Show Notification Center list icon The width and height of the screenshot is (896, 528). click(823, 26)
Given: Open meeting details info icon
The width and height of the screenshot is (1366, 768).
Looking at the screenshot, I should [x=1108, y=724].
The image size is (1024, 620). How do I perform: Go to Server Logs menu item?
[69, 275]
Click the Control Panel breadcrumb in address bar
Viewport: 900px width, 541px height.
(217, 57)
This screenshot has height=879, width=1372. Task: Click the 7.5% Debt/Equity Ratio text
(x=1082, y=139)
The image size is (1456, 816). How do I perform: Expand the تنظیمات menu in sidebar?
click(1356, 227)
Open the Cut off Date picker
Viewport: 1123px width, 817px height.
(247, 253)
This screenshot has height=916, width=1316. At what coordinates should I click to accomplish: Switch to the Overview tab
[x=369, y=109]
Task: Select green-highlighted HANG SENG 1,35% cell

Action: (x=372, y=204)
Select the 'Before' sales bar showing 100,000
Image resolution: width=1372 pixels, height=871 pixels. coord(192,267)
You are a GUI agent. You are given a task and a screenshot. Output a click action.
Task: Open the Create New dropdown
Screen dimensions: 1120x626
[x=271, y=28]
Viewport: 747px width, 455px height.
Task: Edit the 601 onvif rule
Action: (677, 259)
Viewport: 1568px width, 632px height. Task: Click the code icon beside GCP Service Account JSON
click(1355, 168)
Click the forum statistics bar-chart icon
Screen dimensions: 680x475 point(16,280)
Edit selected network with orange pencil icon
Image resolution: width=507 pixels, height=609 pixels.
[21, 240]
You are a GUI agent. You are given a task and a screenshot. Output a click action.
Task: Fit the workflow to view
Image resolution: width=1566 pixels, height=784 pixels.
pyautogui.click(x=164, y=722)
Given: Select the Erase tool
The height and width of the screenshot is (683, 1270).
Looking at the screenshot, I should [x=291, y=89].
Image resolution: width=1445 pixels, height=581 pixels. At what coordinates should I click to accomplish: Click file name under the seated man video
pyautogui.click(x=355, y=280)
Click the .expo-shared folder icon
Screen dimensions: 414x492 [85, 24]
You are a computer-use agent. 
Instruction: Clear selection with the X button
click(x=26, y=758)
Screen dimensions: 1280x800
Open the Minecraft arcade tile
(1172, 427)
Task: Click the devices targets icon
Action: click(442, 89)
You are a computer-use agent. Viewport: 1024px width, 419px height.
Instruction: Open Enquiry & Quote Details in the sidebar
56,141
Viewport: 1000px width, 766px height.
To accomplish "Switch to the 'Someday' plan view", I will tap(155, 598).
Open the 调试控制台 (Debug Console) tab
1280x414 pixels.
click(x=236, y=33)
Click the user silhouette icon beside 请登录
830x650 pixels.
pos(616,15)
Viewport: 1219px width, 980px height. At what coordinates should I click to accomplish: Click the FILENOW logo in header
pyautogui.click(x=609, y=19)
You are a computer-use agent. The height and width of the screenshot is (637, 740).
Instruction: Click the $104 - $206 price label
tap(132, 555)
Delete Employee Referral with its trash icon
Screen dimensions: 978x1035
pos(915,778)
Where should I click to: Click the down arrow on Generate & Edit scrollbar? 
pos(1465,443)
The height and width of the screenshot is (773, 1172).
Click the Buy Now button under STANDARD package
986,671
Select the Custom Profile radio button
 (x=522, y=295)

Task to complete: Find the word "computer" in the entries above and gather every line that holds it.

Exercise solution:
You are a computer-use agent. 
You are a computer-use agent. Viewport: 1024px width, 419px height.
You are a computer-use agent. The height and width of the screenshot is (637, 740).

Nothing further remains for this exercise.